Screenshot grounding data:
+ + + +

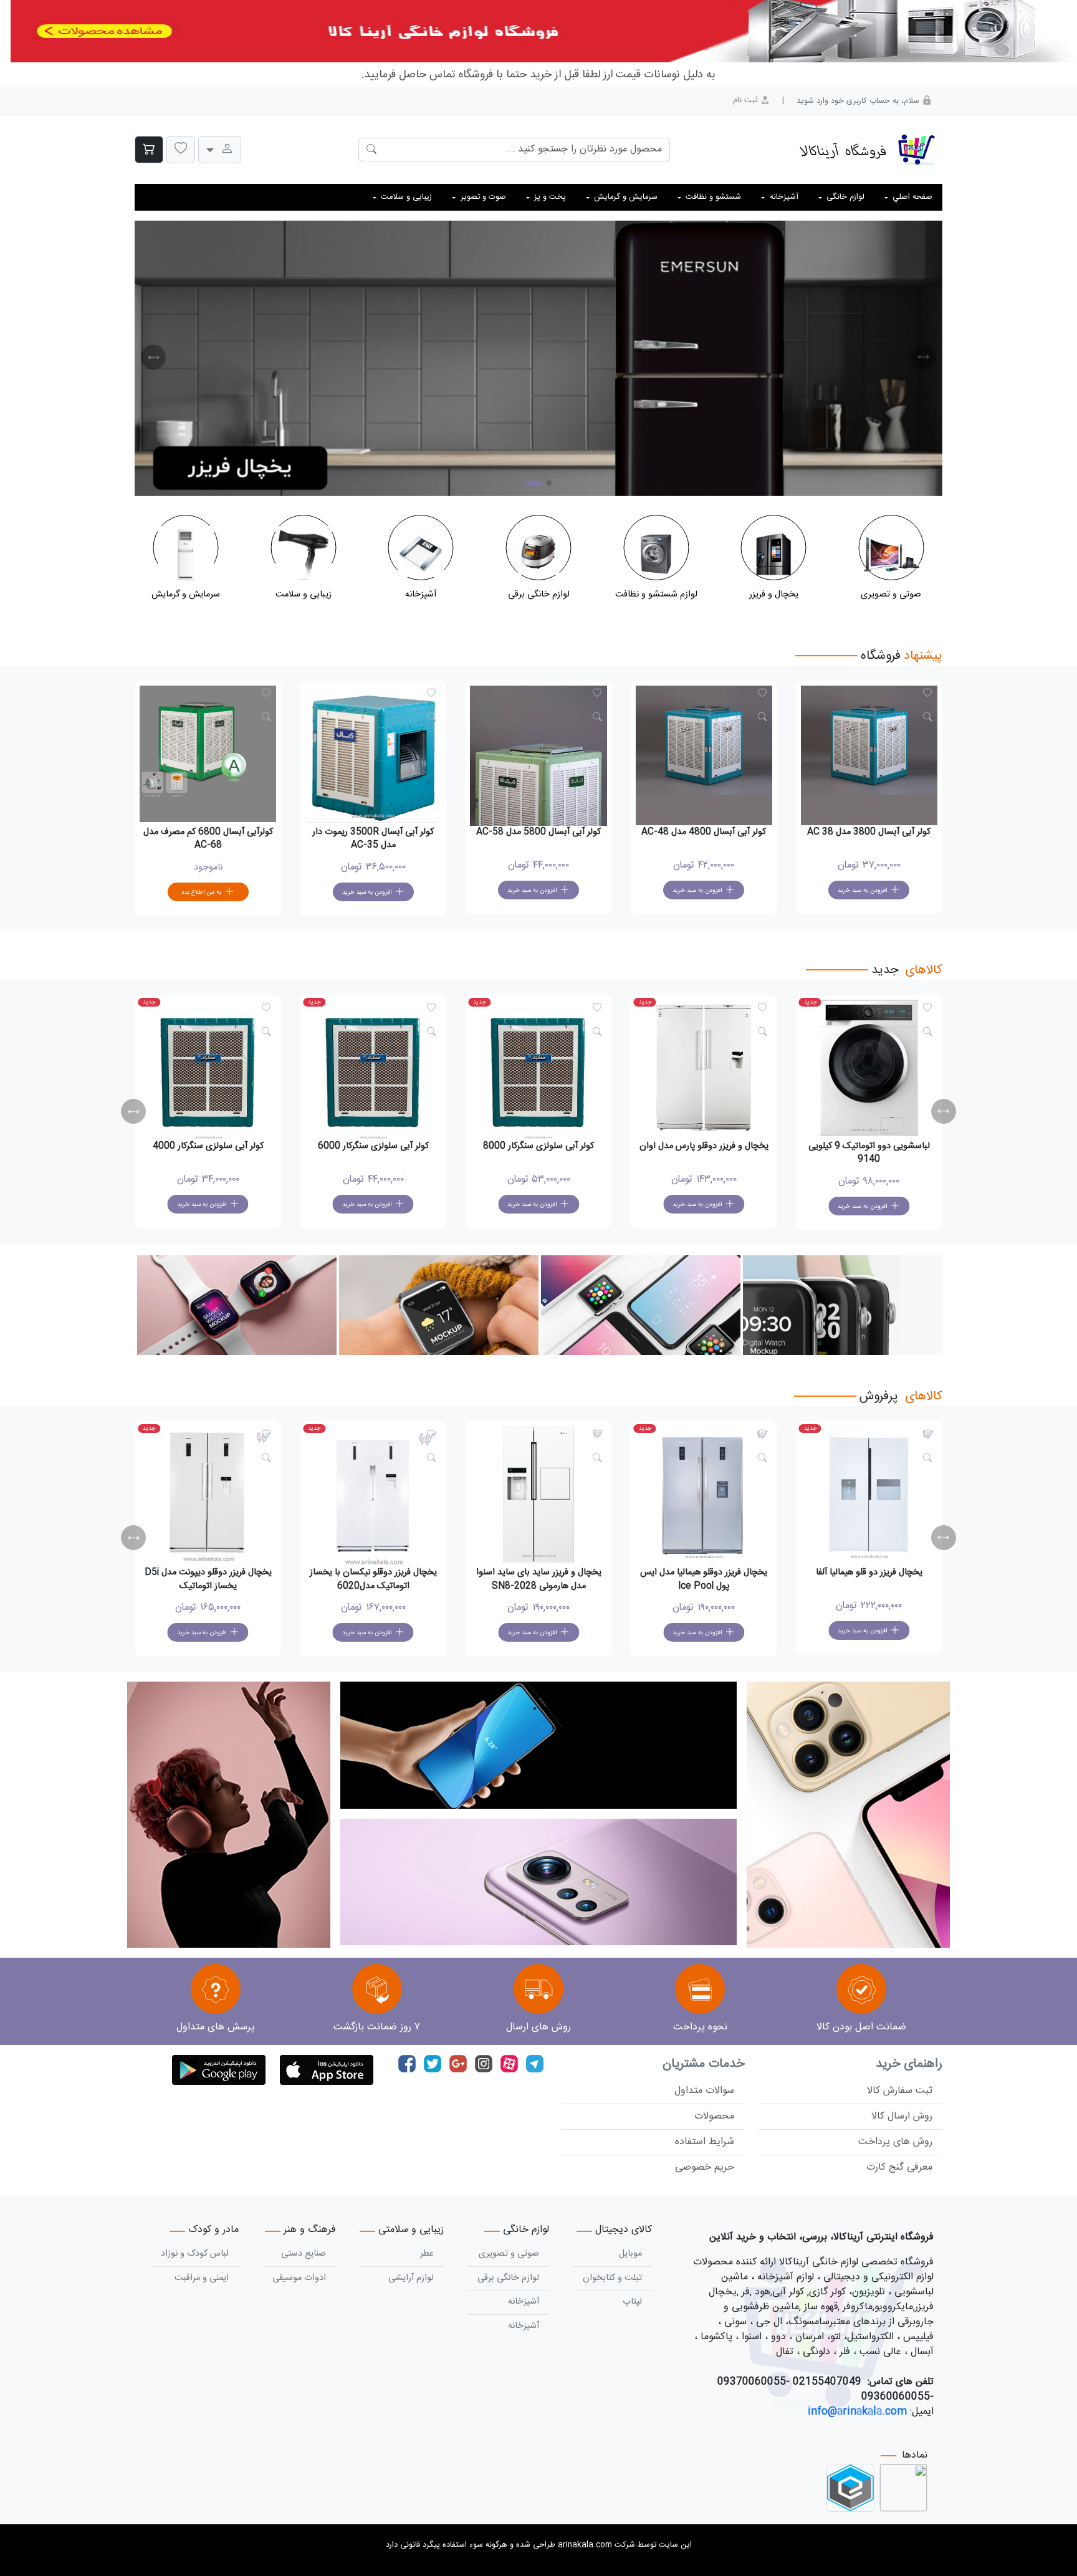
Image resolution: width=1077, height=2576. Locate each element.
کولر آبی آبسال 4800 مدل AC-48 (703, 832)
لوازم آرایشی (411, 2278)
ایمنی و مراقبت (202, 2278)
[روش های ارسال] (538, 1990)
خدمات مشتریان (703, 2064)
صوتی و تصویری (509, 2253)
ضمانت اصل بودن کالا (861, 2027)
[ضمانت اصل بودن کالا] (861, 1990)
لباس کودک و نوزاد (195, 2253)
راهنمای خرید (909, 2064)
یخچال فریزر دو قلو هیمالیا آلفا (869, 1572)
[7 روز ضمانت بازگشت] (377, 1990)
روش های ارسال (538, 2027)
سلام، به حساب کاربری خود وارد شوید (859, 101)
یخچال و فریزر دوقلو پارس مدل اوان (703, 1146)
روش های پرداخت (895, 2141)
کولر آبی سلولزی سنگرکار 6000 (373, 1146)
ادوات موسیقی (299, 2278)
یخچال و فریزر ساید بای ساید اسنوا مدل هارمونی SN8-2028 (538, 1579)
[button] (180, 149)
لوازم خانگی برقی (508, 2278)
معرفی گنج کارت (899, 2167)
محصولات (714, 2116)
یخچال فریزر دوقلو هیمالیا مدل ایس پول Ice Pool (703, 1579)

+ + + +

DIRECTIONS: Write down, word for word, the lines above from the one containing "یخچال و فریزر دوقلو پارس مدل اوان (703, 1146)" through the one containing "لوازم خانگی برقی (508, 2278)", both ends included.

THE COMPLETED TASK:
یخچال و فریزر دوقلو پارس مدل اوان (703, 1146)
روش های پرداخت (895, 2141)
کولر آبی سلولزی سنگرکار 6000 (373, 1146)
ادوات موسیقی (299, 2278)
یخچال و فریزر ساید بای ساید اسنوا مدل هارمونی SN8-2028 (538, 1579)
[button] (180, 149)
لوازم خانگی برقی (508, 2278)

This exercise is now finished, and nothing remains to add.